Si las confrontaciones humanas casi siempre provienen del afán de tener, la fraternidad y solidaridad son consecuencia del valor del ser de la persona en cuanto persona. Cuando se persigue primordialmente la ganancia, es inevitable que se explote at prójimo considerándolo como una mercancía de la que hay que sacar rendimiento; cuando se tiene bien presente que todos somos personas, fácilmente consideramos su dignidad y su conducta según las conveniencias o el interés.
Mientras que la personalidad del tener busca la felicidad en lo que nos proporcionan las cosas, la personalidad del ser la busca en lo interior, que es la única felicidad auténtica. Confundir felicidad con placer es la mayor y más grave equivocación del hombre moderno, porque sólo se siente feliz quien unifica su vida orientándola hacia un alto sentido, quien consigue la paz interior liberándose del mal de las pasiones, y quien ama con intensidad y se siente amado en mutua correspondencia.
Si el afán de tener nos introduce en una dinámica de necesidades insaciables, la personalidad del ser nos hace estar contentos con lo que tenemos, liberándonos de esta gran enfermedad social y cultural. Como dice un refrán de profunda sabiduría, "no es más rico quien más tiene, sino quien menos necesita". La vida humana necesita estar asentada sobre la tranquilidad, pero ésta nos viene en una sabia conformidad con nuestra situación, lejos de las preocupaciones por cosas superfluas.

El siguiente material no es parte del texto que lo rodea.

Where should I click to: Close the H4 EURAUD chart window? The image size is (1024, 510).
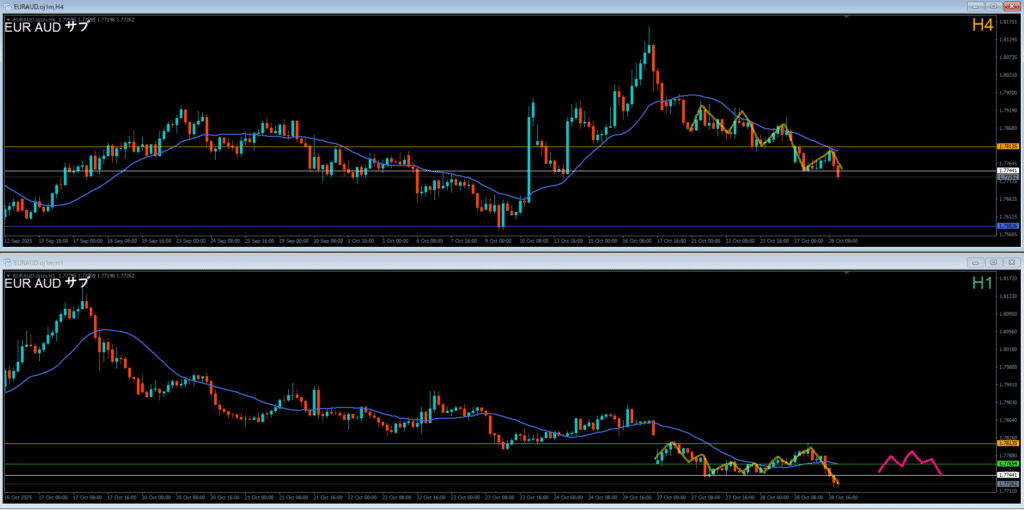click(x=1011, y=6)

Mientras que la personalidad del tener necesita de cosas y más cosas para sentirse realizada, la personalidad del ser busca realizarse en la dimensión del espíritu. Es la diferencia entre quienes emplean su tiempo libre en divertirse "hacia fuera" -la gran mayoría de la gente- y los que lo emplean en lecturas provechosas que enriquecen el pensamiento, en actividades creativas que no sean las de ganar dinero, y en desarrollar otras vivencias del espíritu, especialmente las religiosas.

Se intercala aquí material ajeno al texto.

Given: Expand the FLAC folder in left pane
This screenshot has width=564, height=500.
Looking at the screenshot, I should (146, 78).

Si las personalidades engendradas en la sociedad de consumo son frágiles y propensas al desmoronamiento interior, las personalidades estructuradas en el ser son personalidades fuertes, capaces de afrontar la realidad con sus dificultades y contradicciones. No hay que esperar fortaleza interior en los que están vacíos existencialmente, aunque vivan llenos de cosas, sino de los que tienen un ser forjado en la densidad espiritual y el carácter. La austeridad de vida, que no entiende nuestra cultura del consumo, siempre engendra grandes personalidades.
Isaac Riera Fernández es sacerdote Misionero del Sagrado Corazón, licenciado en filosofía por la Univ. Gregoriana de Roma, doctor en filosofía por la Univ. de Valencia y escritor.